Stored data entries
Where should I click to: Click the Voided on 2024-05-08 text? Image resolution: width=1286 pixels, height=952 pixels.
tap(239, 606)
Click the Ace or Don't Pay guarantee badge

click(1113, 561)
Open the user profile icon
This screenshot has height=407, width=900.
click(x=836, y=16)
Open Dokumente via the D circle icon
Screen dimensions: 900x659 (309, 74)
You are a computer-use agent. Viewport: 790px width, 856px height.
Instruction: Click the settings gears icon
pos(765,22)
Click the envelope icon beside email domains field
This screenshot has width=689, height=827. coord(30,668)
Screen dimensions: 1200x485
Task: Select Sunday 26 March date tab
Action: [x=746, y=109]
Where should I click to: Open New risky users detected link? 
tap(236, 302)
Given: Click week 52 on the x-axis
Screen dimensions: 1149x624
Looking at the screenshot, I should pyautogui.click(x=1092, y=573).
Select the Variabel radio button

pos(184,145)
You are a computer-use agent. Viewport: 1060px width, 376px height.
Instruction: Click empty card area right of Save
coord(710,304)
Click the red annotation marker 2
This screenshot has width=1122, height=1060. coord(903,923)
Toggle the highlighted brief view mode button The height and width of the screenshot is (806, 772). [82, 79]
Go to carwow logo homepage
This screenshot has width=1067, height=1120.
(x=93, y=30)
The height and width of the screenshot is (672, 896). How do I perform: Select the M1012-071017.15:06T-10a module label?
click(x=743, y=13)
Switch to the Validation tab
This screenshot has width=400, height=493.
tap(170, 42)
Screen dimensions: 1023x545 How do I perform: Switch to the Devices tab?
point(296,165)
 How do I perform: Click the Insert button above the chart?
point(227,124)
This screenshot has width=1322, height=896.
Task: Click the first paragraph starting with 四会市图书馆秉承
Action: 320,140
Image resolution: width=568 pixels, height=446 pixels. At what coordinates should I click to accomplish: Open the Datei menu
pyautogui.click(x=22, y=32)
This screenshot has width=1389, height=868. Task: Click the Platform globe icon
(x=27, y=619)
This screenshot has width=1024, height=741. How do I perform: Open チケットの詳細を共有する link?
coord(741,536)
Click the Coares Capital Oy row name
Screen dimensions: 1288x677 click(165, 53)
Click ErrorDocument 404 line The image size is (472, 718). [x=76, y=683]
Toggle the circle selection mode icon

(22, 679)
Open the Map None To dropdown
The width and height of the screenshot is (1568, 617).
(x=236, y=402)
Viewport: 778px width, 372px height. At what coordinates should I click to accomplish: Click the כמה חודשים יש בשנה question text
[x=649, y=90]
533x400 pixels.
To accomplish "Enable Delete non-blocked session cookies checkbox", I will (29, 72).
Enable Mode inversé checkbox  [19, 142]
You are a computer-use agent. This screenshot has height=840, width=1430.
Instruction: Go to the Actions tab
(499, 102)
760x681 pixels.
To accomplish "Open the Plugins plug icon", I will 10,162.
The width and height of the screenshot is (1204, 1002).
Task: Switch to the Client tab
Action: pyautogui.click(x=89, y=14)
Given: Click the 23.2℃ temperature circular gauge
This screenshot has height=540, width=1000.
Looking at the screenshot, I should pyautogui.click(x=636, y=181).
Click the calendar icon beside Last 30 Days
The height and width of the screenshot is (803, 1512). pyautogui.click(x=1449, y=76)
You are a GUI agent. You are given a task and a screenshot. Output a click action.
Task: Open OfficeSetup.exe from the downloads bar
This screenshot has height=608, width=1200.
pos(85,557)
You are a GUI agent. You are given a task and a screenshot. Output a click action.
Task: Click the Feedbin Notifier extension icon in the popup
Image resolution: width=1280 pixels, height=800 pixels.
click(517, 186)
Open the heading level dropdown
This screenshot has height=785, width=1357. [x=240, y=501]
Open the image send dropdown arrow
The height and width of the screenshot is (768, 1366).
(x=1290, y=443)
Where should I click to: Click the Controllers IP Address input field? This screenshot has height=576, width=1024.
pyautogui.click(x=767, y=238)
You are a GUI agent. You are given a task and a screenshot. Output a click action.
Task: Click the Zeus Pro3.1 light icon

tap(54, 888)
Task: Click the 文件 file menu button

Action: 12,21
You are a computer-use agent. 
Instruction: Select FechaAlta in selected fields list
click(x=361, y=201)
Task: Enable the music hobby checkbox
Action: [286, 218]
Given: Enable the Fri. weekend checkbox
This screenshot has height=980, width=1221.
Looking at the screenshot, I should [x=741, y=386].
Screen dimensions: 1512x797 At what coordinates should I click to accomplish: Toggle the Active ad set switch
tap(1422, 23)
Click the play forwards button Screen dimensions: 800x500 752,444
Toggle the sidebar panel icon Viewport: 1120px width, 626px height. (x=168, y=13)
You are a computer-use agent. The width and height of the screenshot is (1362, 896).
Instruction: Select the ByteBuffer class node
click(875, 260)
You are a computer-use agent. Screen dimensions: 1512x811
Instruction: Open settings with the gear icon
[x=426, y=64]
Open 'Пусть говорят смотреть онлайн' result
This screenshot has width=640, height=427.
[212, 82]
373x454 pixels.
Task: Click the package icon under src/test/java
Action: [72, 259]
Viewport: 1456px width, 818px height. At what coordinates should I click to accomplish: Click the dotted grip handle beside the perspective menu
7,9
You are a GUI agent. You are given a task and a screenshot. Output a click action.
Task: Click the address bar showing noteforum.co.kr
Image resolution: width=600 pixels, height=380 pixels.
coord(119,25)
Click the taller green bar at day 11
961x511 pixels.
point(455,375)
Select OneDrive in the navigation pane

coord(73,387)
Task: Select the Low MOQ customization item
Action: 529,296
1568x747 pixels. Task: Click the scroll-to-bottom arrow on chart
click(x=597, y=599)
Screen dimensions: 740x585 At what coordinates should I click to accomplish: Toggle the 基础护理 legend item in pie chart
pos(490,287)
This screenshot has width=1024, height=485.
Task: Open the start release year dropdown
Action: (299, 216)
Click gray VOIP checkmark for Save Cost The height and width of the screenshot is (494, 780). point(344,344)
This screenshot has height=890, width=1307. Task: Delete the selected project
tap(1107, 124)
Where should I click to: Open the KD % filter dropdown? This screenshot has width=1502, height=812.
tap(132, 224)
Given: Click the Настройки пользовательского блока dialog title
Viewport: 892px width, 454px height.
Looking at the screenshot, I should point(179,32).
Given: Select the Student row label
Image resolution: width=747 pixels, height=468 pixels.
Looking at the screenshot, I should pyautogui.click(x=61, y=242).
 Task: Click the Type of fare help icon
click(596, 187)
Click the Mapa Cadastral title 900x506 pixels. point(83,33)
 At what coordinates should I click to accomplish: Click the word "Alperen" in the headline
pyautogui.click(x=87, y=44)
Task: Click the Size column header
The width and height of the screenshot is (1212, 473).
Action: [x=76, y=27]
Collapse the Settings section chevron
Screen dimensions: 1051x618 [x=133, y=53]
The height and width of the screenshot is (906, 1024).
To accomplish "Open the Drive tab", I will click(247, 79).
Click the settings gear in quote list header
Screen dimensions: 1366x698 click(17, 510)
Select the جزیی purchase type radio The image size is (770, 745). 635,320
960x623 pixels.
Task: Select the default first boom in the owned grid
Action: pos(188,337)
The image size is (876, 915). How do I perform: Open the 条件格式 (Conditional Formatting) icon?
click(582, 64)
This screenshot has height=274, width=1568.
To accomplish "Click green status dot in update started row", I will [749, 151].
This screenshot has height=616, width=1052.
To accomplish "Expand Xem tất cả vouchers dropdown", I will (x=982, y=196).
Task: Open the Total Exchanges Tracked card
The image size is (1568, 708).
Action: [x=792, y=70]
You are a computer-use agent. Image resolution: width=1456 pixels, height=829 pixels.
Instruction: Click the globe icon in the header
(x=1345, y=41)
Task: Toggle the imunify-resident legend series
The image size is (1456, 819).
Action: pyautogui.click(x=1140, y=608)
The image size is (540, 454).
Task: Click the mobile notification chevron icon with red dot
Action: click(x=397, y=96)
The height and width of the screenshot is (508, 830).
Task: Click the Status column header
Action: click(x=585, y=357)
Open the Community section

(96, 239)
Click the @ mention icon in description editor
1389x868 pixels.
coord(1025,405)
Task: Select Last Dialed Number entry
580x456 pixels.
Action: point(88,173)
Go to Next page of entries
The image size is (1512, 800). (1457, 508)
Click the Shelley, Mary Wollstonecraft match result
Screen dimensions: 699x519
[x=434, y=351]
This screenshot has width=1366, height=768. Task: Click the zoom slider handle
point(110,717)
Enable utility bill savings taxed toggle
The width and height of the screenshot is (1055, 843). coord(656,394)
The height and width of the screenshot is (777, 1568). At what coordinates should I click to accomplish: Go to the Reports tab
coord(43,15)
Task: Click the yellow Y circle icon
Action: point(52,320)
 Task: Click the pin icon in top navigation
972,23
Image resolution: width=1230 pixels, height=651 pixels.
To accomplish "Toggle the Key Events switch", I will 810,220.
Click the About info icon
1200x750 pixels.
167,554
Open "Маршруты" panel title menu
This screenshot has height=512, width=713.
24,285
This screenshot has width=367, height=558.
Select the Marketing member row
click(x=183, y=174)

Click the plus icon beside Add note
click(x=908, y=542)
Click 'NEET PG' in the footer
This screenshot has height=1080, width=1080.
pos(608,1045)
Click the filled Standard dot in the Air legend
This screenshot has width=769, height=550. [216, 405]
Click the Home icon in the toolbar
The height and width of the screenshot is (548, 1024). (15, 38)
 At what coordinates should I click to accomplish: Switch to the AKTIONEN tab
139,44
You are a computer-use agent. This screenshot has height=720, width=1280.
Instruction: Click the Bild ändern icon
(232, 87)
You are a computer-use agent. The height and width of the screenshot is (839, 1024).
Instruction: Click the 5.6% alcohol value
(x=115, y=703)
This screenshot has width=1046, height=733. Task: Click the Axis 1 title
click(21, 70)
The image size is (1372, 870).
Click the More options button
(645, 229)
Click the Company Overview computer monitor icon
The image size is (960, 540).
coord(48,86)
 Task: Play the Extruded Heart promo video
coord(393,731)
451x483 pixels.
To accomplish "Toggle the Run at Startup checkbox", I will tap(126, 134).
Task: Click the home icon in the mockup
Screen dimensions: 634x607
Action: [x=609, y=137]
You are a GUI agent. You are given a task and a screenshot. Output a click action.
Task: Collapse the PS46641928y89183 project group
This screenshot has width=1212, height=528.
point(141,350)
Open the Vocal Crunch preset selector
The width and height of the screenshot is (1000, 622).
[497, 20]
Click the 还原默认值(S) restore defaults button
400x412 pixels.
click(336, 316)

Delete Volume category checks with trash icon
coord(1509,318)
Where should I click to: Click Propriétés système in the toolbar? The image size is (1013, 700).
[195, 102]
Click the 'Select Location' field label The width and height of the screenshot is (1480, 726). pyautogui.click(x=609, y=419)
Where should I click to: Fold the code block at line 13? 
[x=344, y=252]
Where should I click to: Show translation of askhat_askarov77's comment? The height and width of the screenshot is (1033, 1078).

_WORK TO COMPLETE:_ Output the lines of the records above exactly as they appear, from the line containing "This screenshot has height=616, width=1052." through the line containing "Task: Toggle the".

_SOLUTION:_
This screenshot has height=616, width=1052.
To accomplish "Expand Xem tất cả vouchers dropdown", I will (x=982, y=196).
Task: Open the Total Exchanges Tracked card
The image size is (1568, 708).
Action: [x=792, y=70]
You are a computer-use agent. Image resolution: width=1456 pixels, height=829 pixels.
Instruction: Click the globe icon in the header
(x=1345, y=41)
Task: Toggle the imunify-resident legend series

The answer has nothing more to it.